BEM-FEITOR DE LIVROS
Ubirajara Varela

Eu sou o maior colecionador de livros da minha cidade. Poucas pessoas sabem disso, mas tenho uma coleção vastíssima, com muito mais exemplares do que a biblioteca municipal. Livros de todas as categorias, em diversos idiomas, edições raras, tenho muito de tudo.

Quando recebo visitas em minha casa, sempre as levo para conhecer a minha biblioteca particular. Elas ficam maravilhadas. E eu, sinto o ego reconfortado, além de espécie de cócegas na boca do estômago, dizem que é a adrenalina. Aliás, toda vez que fico nervoso isso acontece, recebo um bombardeamento dessa substância no organismo, tenho uma espécie de tique nervoso, involuntário, minhas pálpebras não param de piscar.

Outra coisa que quase ninguém sabe é o modo como eu conquistei as minhas edições. Não vou falar que sou um ladrão, porque acho um termo bastante vulgar. Também não considero um furto, pois os livros foram apropriados de pessoas que não tinham o menor zelo ou cuidado com a conservação dos exemplares, logo estariam danificados. Então é mais apropriado dizer que sou um "bem-feitor dos livros", ou algo parecido.

Muitos são os benefícios que uma boa coleção pode trazer ao seu bem-feitor. Um deles seria, claro, mulheres. Livros de poesia, principalmente, atraem-nas, facilitando a conquista. Só de elas saberem que os tenho em minha casa é suficiente, não preciso declamar um verso sequer.

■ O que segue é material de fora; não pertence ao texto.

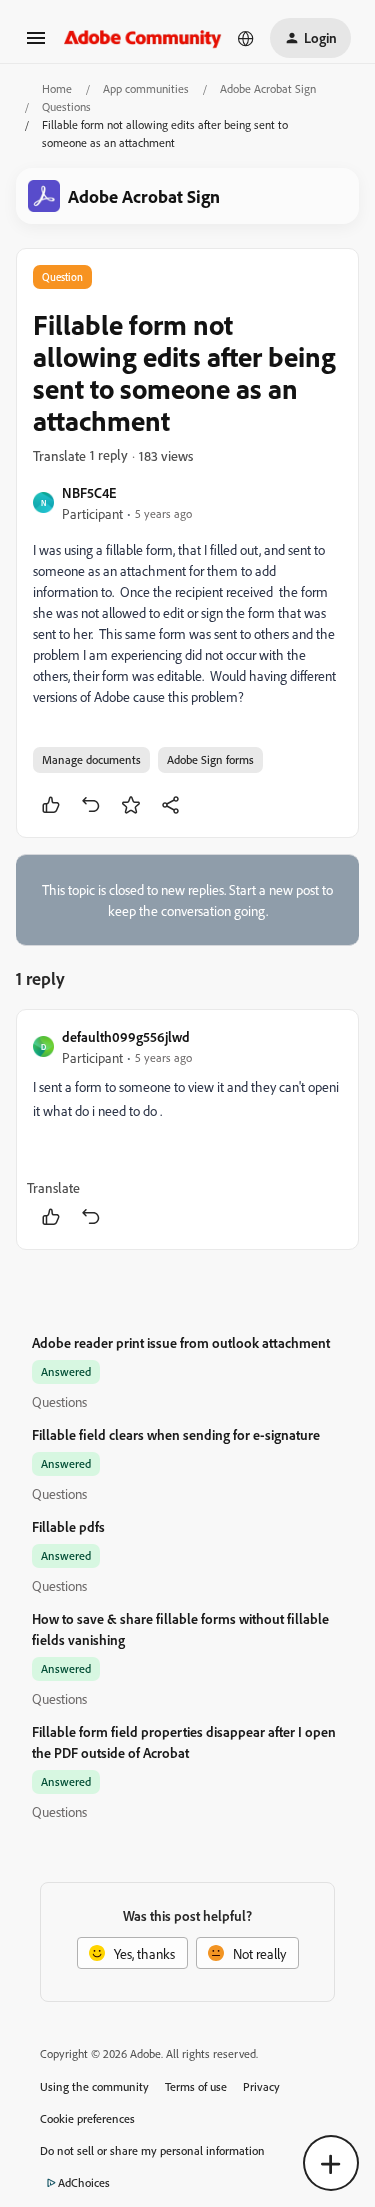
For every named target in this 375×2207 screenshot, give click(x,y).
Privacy (261, 2086)
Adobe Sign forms (210, 759)
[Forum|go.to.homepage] (143, 37)
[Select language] (246, 38)
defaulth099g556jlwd (126, 1036)
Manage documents (91, 759)
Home (57, 88)
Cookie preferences (87, 2118)
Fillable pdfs (68, 1526)
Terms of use (196, 2086)
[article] (187, 1129)
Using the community (94, 2086)
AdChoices (84, 2182)
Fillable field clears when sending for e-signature (176, 1434)
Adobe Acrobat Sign (268, 88)
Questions (66, 106)
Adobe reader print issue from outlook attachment (181, 1342)
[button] (36, 44)
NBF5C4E (89, 492)
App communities (146, 88)
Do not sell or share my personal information (152, 2150)
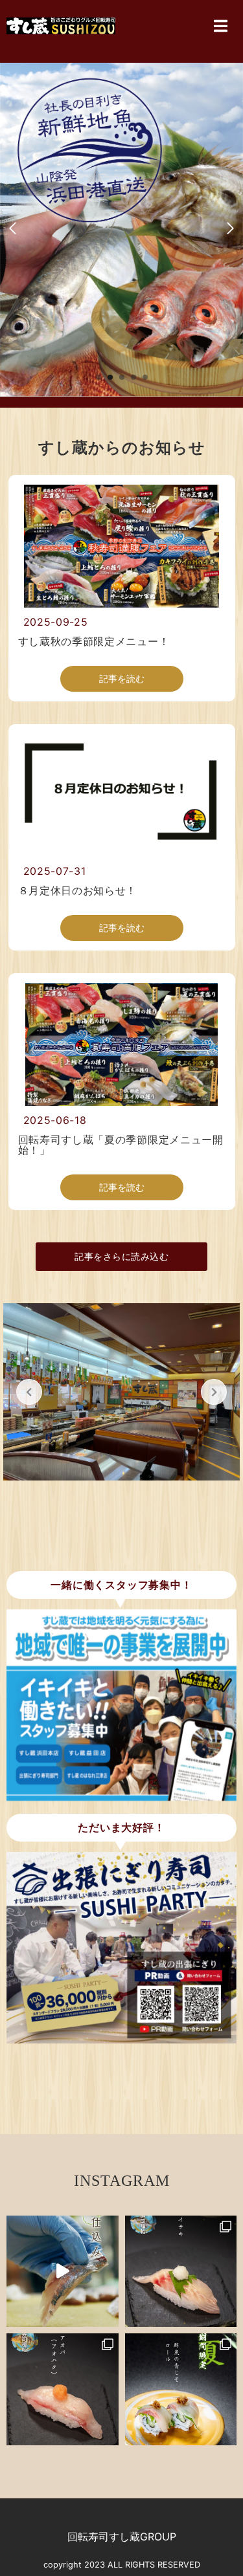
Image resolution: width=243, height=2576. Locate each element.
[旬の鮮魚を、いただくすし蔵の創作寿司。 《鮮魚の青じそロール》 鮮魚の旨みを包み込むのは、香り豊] (181, 2389)
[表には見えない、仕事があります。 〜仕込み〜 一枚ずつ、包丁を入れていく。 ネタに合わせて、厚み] (62, 2272)
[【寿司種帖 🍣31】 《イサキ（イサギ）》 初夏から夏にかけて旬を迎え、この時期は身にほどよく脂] (181, 2272)
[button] (98, 377)
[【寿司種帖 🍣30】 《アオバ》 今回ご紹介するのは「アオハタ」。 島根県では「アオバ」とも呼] (62, 2389)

Aliás, posso me gabar, sempre tenho a mulher que desejo, graças à minha erudição (ou melhor, à minha coleção).

Falando assim, pode-se até pensar que sou um mau-caráter, um conquistador barato que fica pulando de galho em galho, melhor dizendo, de mulher para mulher. Não, não é nada disso: na maioria das vezes nós namoramos um determinado tempo, só que, infelizmente, os relacionamentos são breves. As mulheres que conheci gostavam de livros sim, mas não tiveram paciência para um romance. Elas preferiam os casos curtos.

Com Leocádia foi diferente. Conhecemo-nos numa livraria por acaso, ela a procurar uma raridade, pediu-me informação. Disse-lhe que era impossível achar tal exemplar ali, tratava-se de uma obra esgotada, porém eu o possuía em minha casa e o cederia a ela com prazer.

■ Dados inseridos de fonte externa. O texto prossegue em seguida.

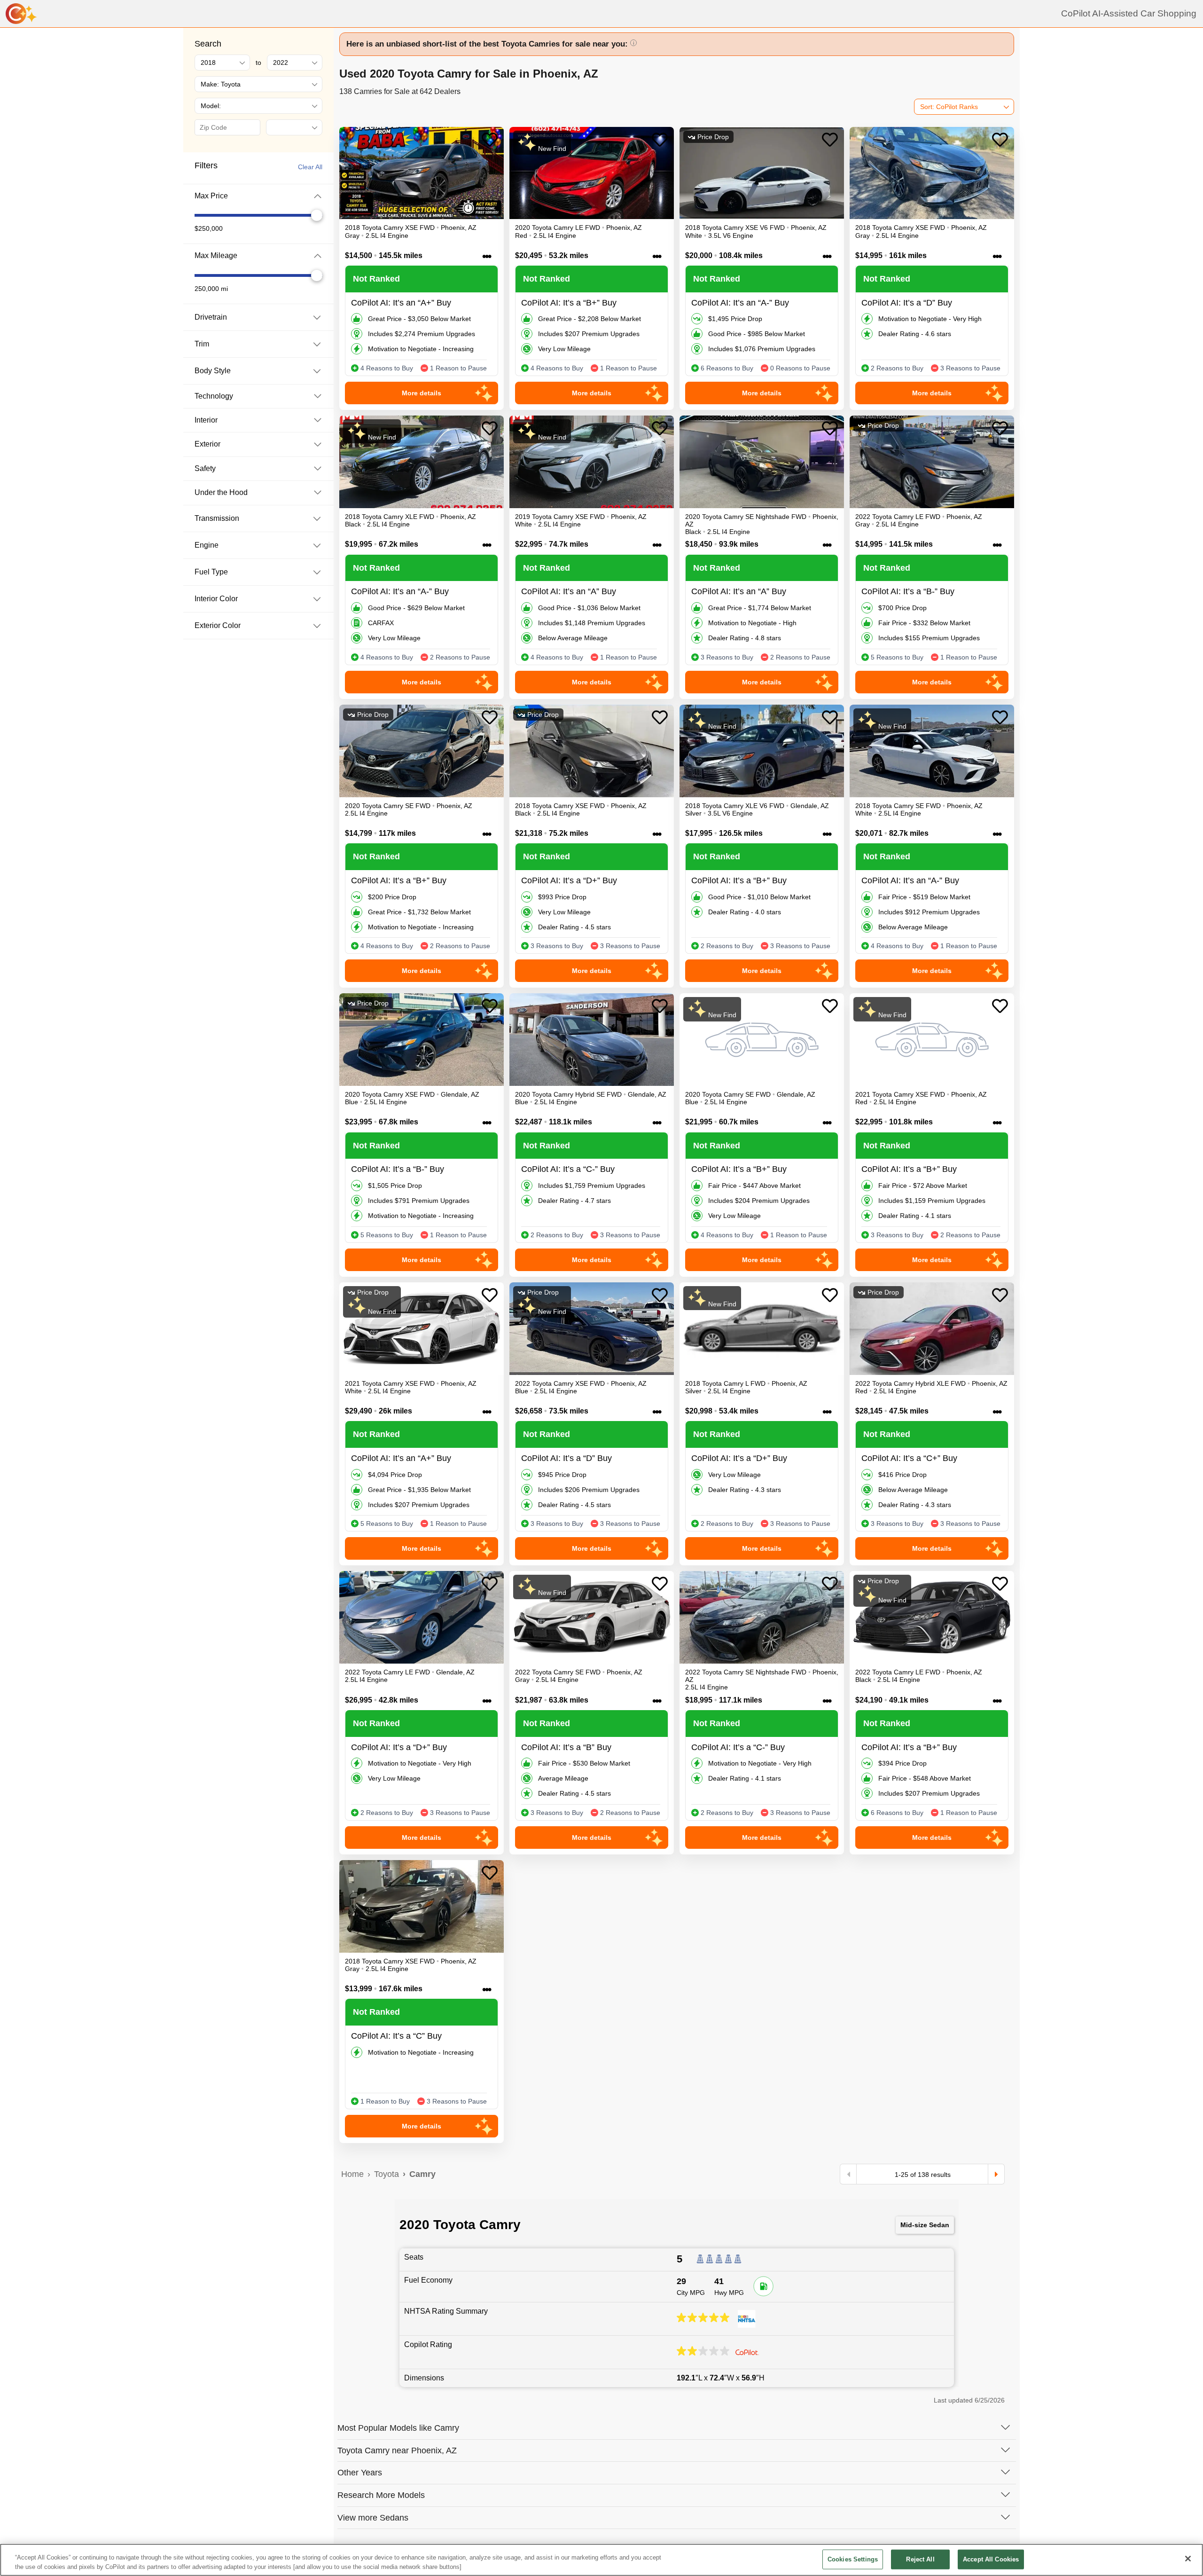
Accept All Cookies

Logo estava ela lá em casa, deslumbrada com a minha biblioteca. Vendo seus doces olhinhos vidrados nos meus livros, tive um acesso de piscadelas (aquela história do ego e da adrenalina). Foi justamente neste momento, ela encantou-se comigo: veio para me socorrer, praticamente me pegando no colo, não deu outra, caiu na rede.

Não demorou nada para que eu conhecesse a casa dela também. Leocádia possuía uma modesta, porém apreciável coleção. Tive outro acesso, quando percebi uma raríssima coleção da Barsa, completa e em ótimo estado, a qual eu procurava fazia tempo. Fui acudido pelos seus carinhosos afagos, recuperei-me. Um bom carinho ou uma xícara de café sempre resolve o meu problema.

(***)

Infelizmente meu namoro com Leocádia durou pouco. Desta vez fui eu que não tive vontade de levar o caso adiante. Ela ficou desconsertada, chorou muito, contestou de várias formas, por quê?, entretanto eu tive de ser duro, não podíamos mais ficar juntos. Afinal, eu tenho os meus princípios, não sou um mau-caráter. Depois de me “apropriar” daquela maravilhosa coleção da Barsa, completa e em ótimo estado, a qual eu procurava fazia tempo, a única solução foi romper o namoro.